People also argued about dev ergonomics. “Using the mouse is annoying” by Yuuza is a tiny manifesto: keyboard-first is faster for many tasks. Armin and others suggest developers need better mental models of what AI is doing; the tooling — VS Code extensions, agent runners, security scanners — is racing to catch up. It’s like discovering power tools, and everyone debates whether you should wear goggles.

Tiny posts, human touches, and small wonders

Scattered across the week are those small, good pieces. Cal Henderson with bird’s-eye glimpses of his life and the Racket tutorials post that treats learning like a craft. Eric Migicovsky talking about Pebble production and hardware startups. A nostalgic flavored post about Sony’s JumboTRON dreams. A charming observation on teenagers and AA batteries by Ruben Schade. These are the kind of posts that remind you tech is lived, not just forecasted. They sit beside the big industry thinkpieces like a good cup of tea sits beside the economics report.

Points of friction and repeated disagreements

A few arguments recur in different words. One is the ‘will AI replace humans’ debate: some say agents will take jobs wholesale, others say AI will be an amplifier that makes humans more productive. Both are right in different pockets. A second disagreement is economic: bubble versus new asset class. A third is policy and ethics: how fast do platforms need to limit misuse, and who pays for the policing?

There were practical rants too. Roman Zipp told companies to stop tripping users with popups and forced app installs — a very human shout — while others decried comment spam powered by AI (John Lampard). Little irritations that everyone knows but nobody fixes.

Strange tangents and regional color

There are British and American flavors in the posts. The Apple and iPhone conversations carried an Anglo-American gadget-culture tinge — you can almost hear a London café complaint about ugly UI, or a New York elevator pitch about an upgrade. Some posts have a continental wink — a French piece on Fusion Drives, an Italian ode to Durov’s libertà. Regional expressions sprinkled through pieces make the tech world feel global and local at once: like a market that sells both curry and croissants.

Analogies popped up a lot in the week. The compute market-as-oil analogy; AI-as-asbestos as a warning; agentic search like a librarian with a near-perfect memory. These metaphors help, because the underlying tech is slippery to hold. Saying it’s like a future futures market or like a paintbrush helps you picture the problem without getting lost in tensor sizes.

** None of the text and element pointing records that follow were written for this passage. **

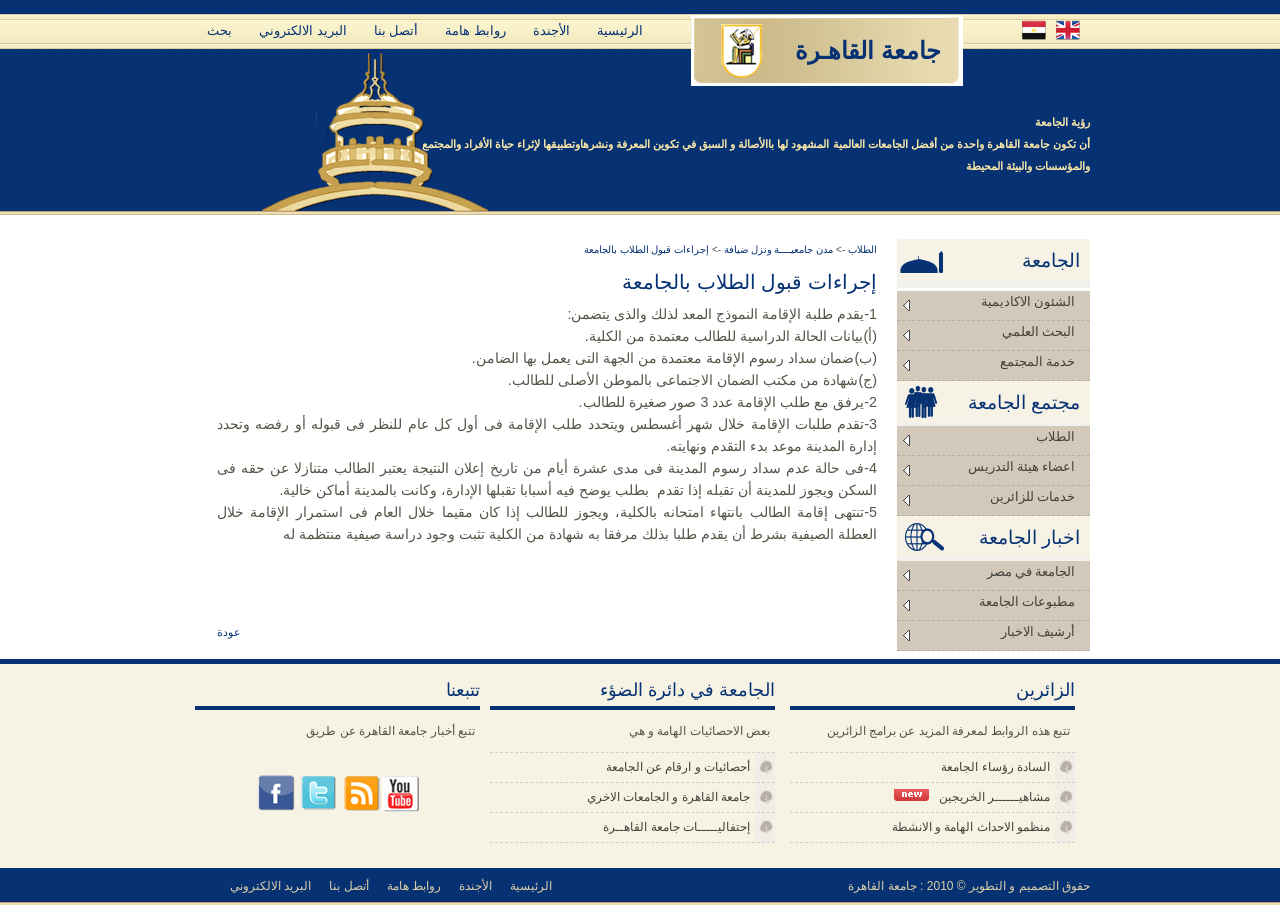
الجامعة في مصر (1031, 571)
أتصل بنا (396, 30)
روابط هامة (475, 30)
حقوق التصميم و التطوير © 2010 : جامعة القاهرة (969, 886)
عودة (229, 632)
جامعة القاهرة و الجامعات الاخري (668, 797)
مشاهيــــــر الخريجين (972, 796)
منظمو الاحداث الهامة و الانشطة (971, 827)
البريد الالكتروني (303, 30)
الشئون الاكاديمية (1028, 301)
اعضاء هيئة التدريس (1022, 466)
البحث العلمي (1038, 331)
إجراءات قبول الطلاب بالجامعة (646, 249)
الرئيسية (620, 30)
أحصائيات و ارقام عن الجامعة (678, 767)
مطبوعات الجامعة (1027, 601)
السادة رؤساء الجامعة (995, 767)
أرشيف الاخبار (1038, 631)
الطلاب (1055, 436)
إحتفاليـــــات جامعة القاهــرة (676, 827)
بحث (219, 30)
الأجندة (551, 30)
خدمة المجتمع (1037, 361)
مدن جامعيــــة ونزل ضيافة (777, 249)
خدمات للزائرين (1032, 496)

What to skim first if you’re in a hurry

  • Want to feel the engineering excitement? Read the Claude Sonnet 4.5 write-ups by Simon Willison and the hands-on review by Nate. They show concrete wins and the kinds of tasks agents are taking on.
  • Worried about Sora and deepfakes? The coverage by Michael J. Tsai and Brian Fagioli lays out features, risks, and the social fallout.
  • Curious about the money side? Dave Friedman’s piece on compute financialization and Derek Thompson’s sober, skeptical take both deserve a read. They’ll make you think about whether chips or contracts will be the next commodity.
  • Need a good gadget-weekend read? Check out the Apple/Mac stories from Jonny Evans, the SSD and NAND reports by Brian Fagioli, and the Kindle Scribe coverage by Jason Coles.

There’s more than headlines here. If you like the small things — a new memory module that’s user-replaceable, a tiny RSS-spark of a personal blog post by Cal Henderson — they are tucked among the big narratives.

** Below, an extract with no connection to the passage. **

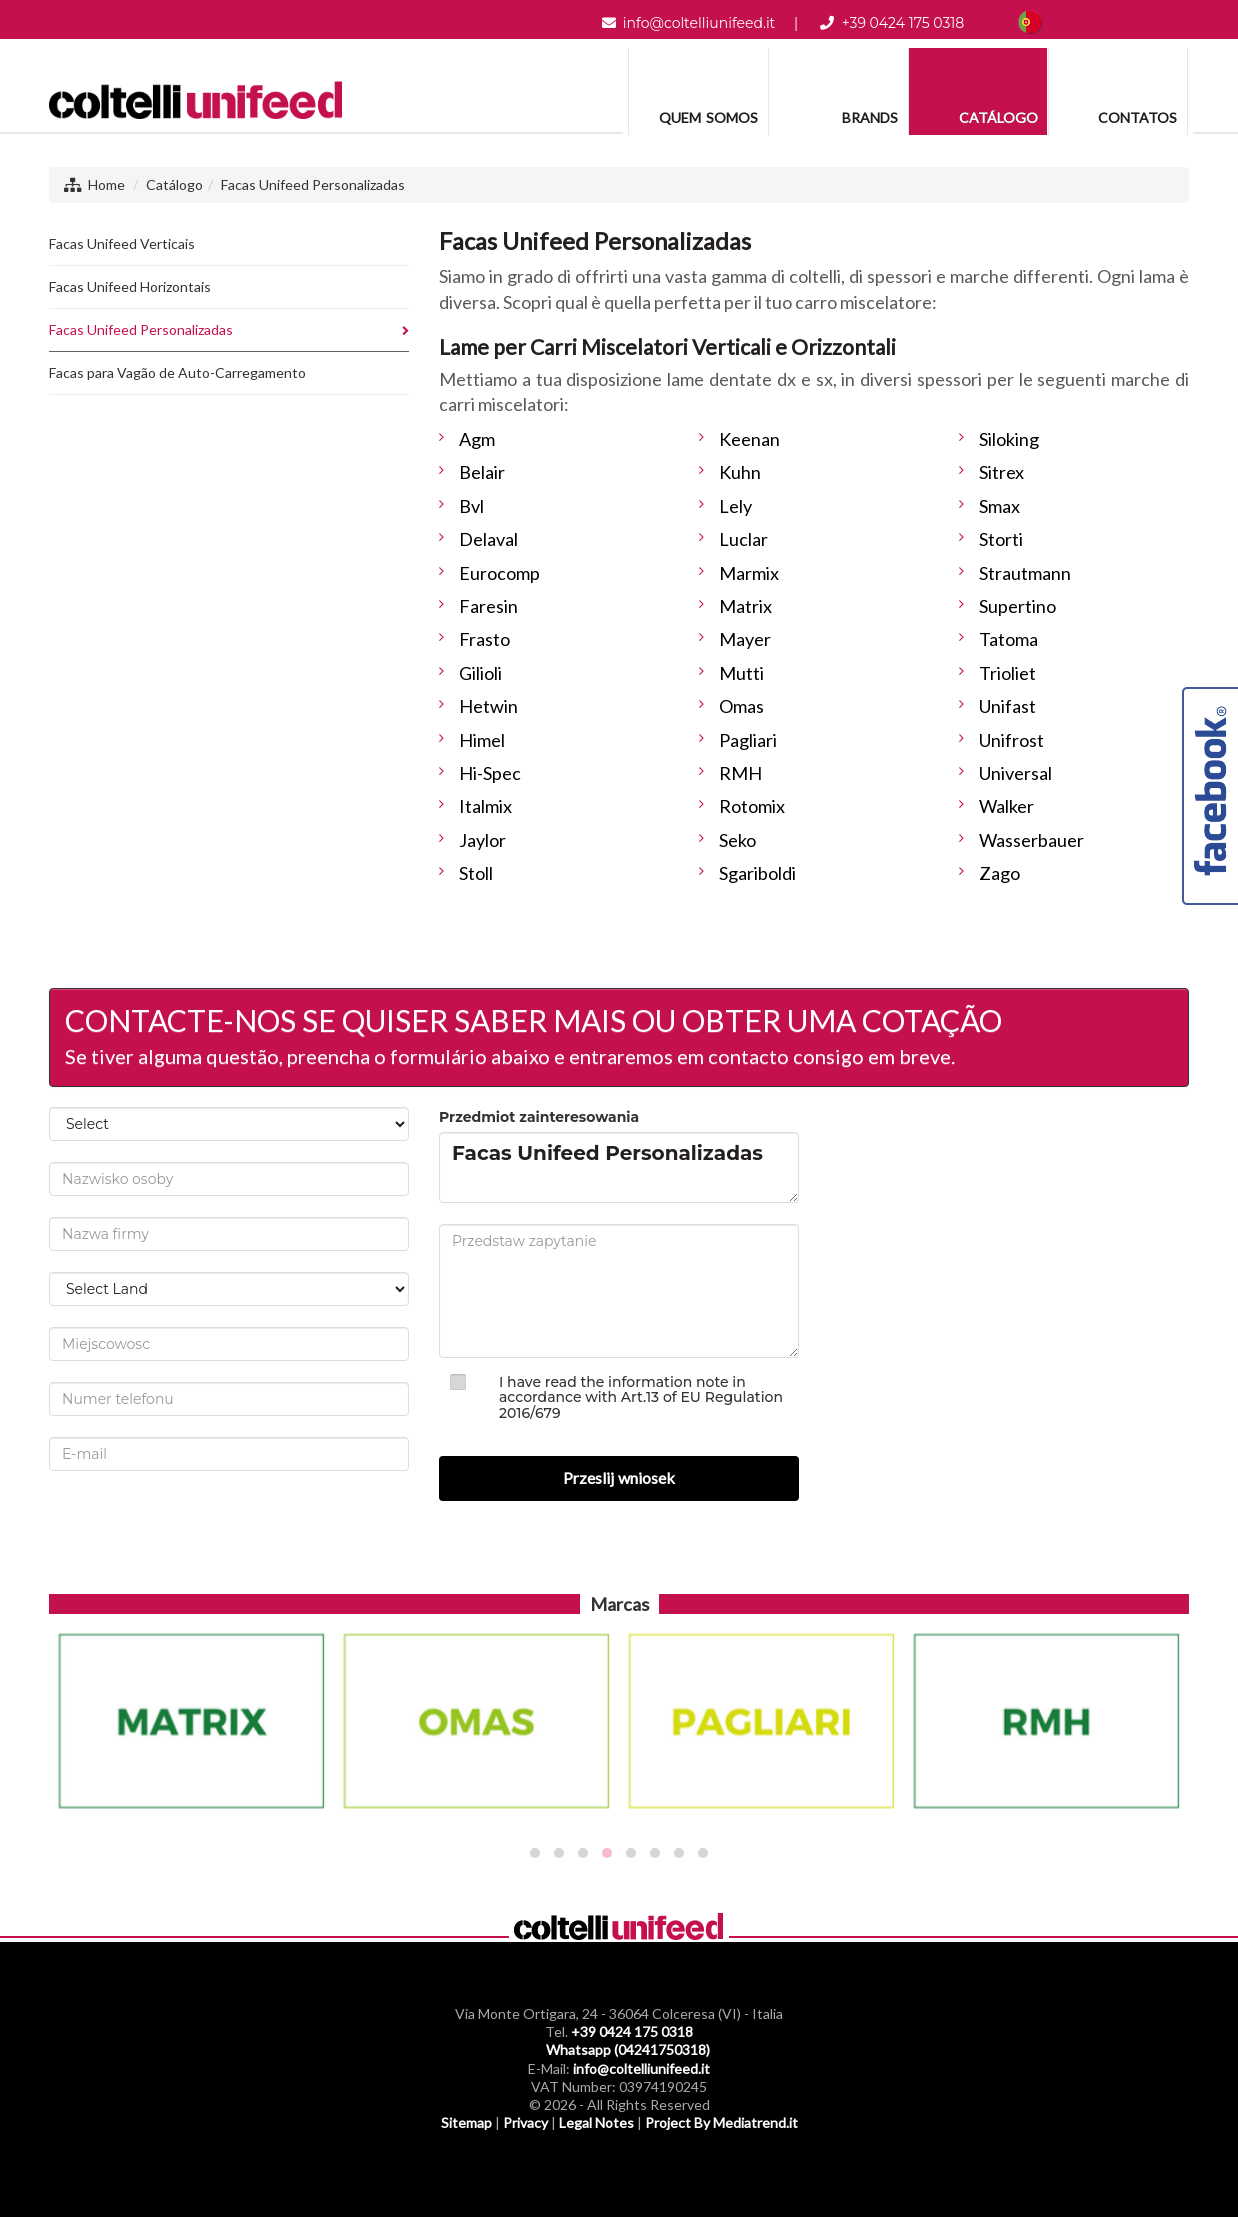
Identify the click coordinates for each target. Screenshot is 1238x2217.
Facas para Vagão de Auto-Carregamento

This week felt like being in a crowded street market. People are loudly selling compute and models, but there’s also a quiet stall making good headphones and a lady knitting a clean interface. The policy people shout about safety. The builders keep wiring things. The artists wonder what it means to be an artist when the medium is now code and datasets. It’s messy, noisy, and alive — and that’s exactly the reason to keep reading the original pieces. They’re where the details live, and those details are what will tell us which projects survive and which ones fade like last year’s tech bubble circus.